───── DATA PROVIDED ─────

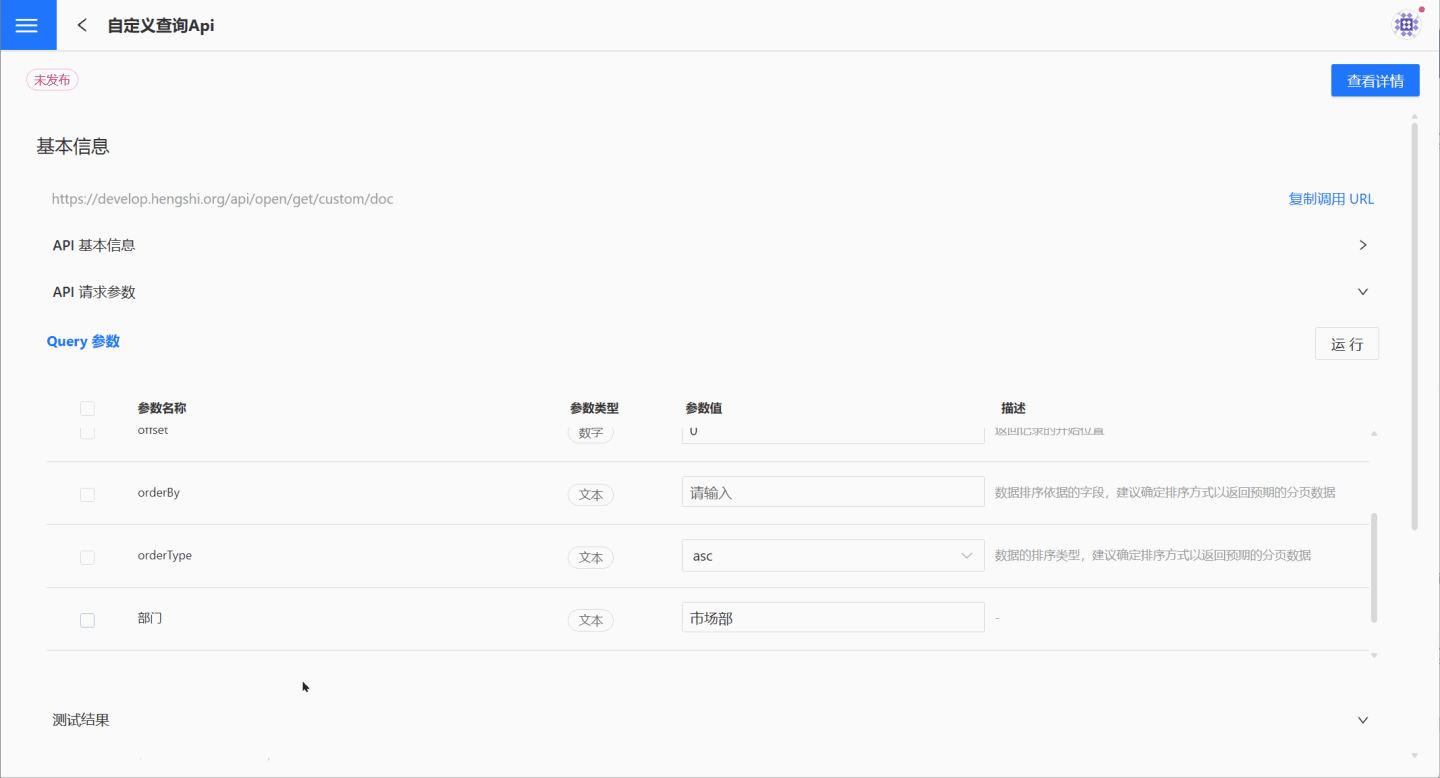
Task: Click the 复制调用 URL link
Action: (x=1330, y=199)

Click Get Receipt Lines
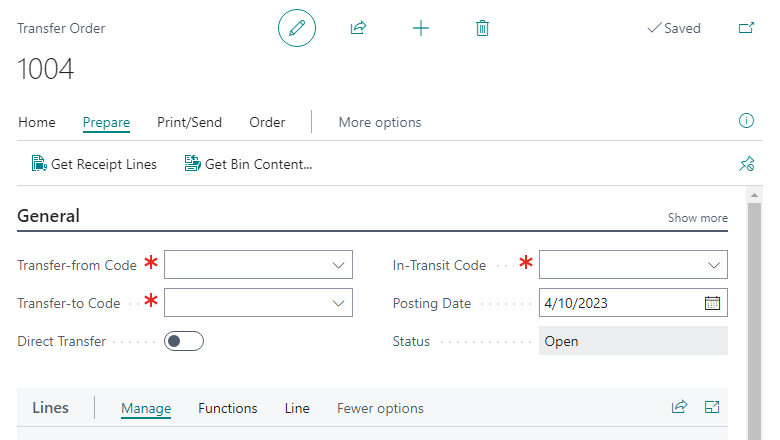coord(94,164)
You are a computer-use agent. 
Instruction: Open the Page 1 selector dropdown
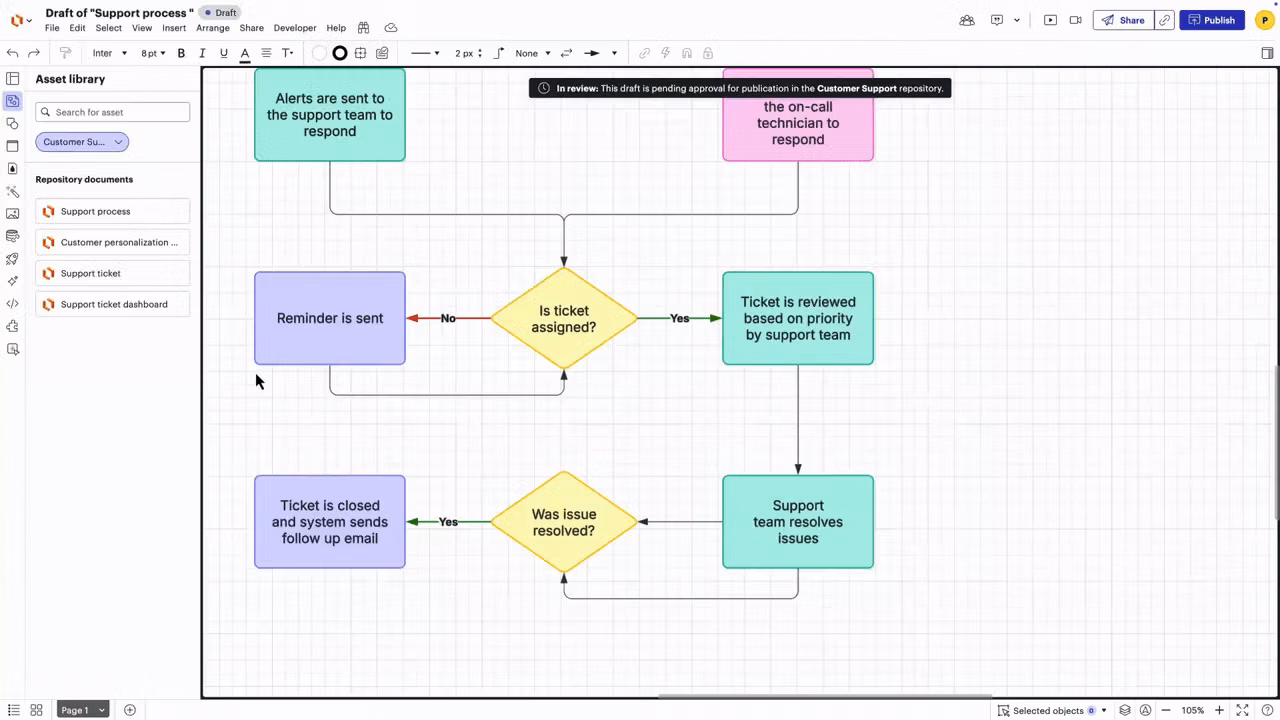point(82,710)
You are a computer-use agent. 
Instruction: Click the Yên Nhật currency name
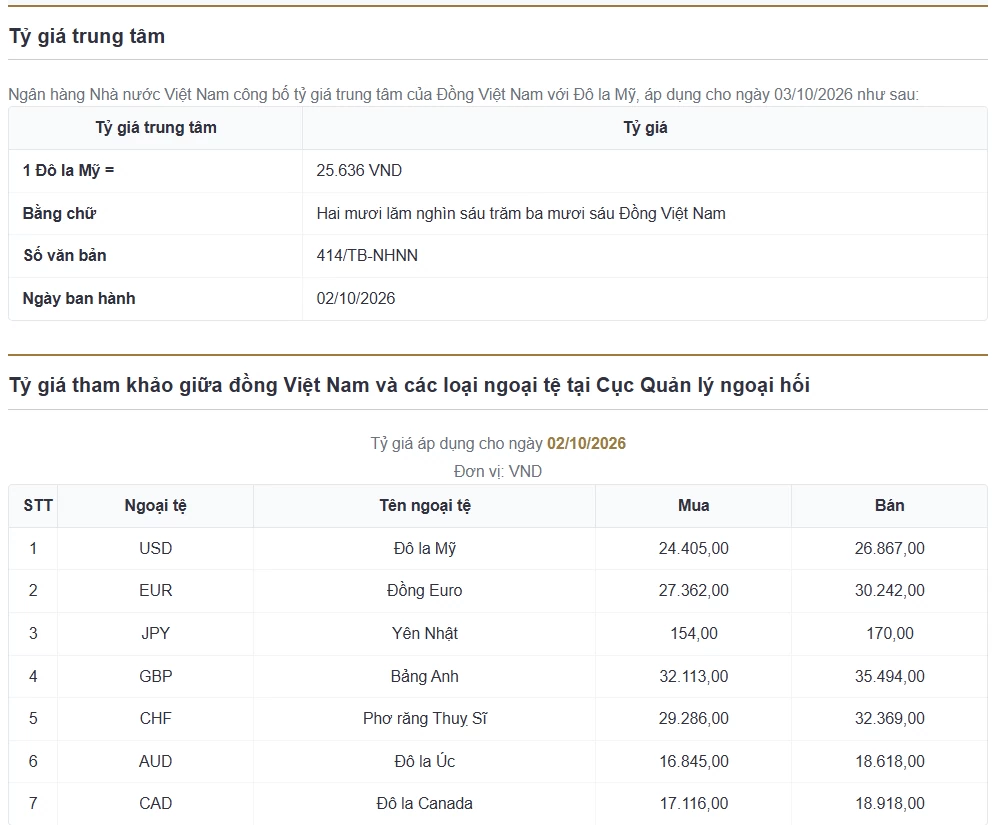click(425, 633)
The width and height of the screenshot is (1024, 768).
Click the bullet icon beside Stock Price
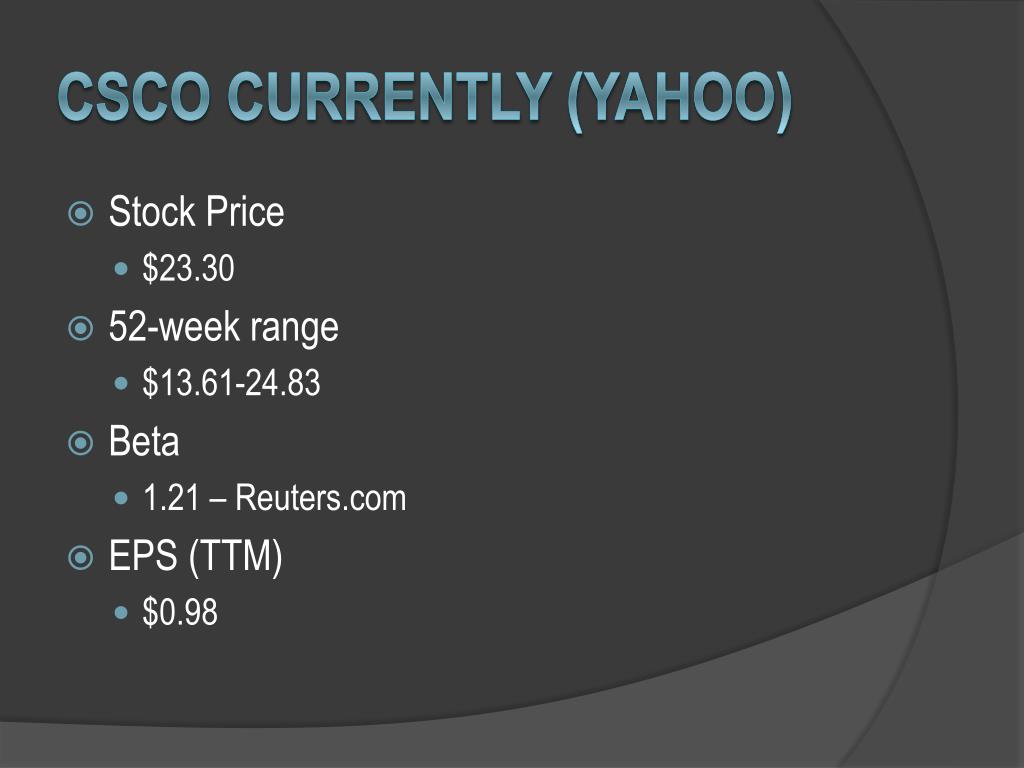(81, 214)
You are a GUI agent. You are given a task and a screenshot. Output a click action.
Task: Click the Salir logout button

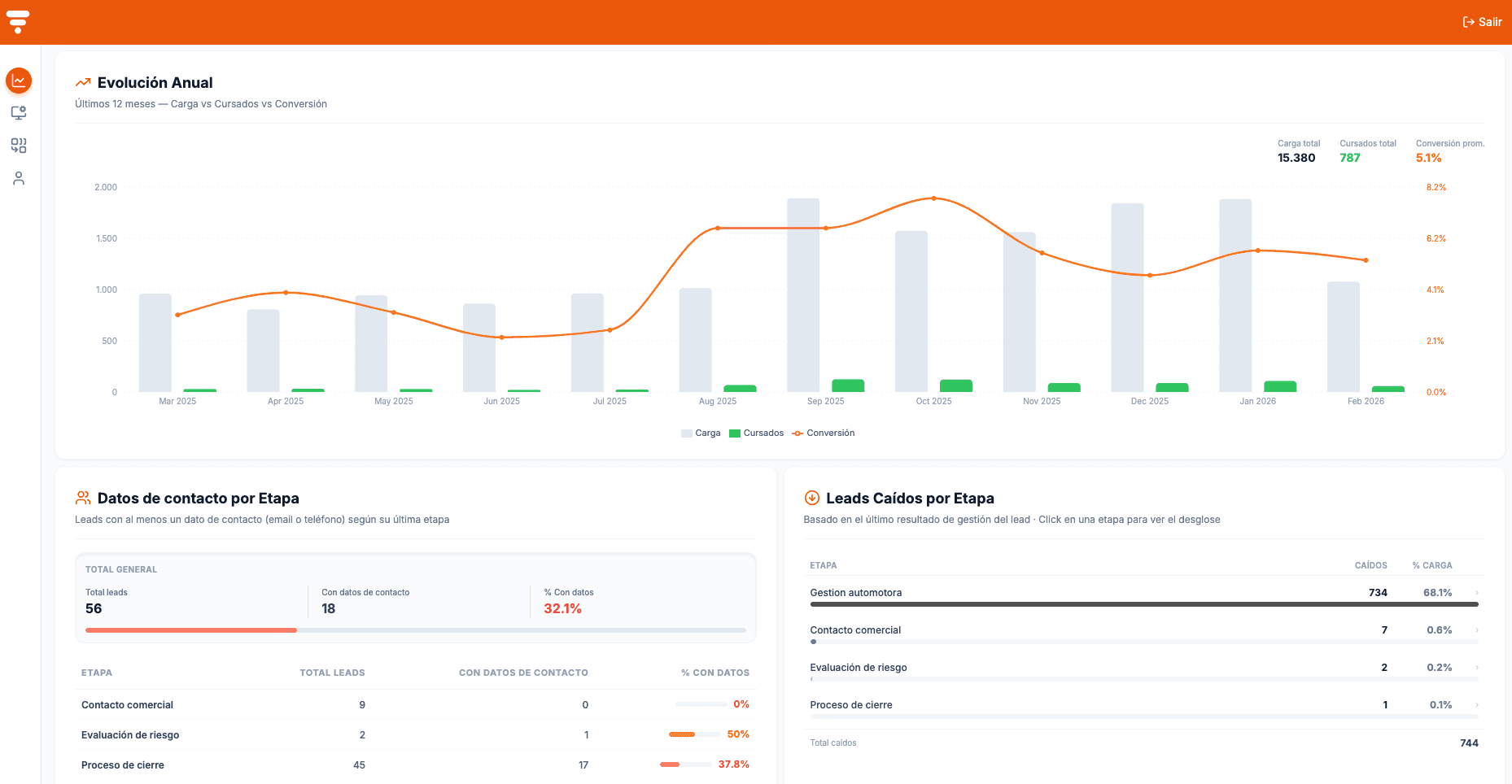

─────

Beginning with the line above that has "Click Get Receipt Lines" and going on through the line that has "The width and", retype every line exactly and add nothing else; drop the pictures.

▸ WRITTEN SOLUTION
Click Get Receipt Lines
coord(94,164)
You are a computer-use agent. 
Instruction: Open the Page 1 selector dropdown
point(82,710)
You are a computer-use agent. 
Instruction: Click the Yên Nhật currency name
click(425, 633)
The width and height of the screenshot is (1024, 768).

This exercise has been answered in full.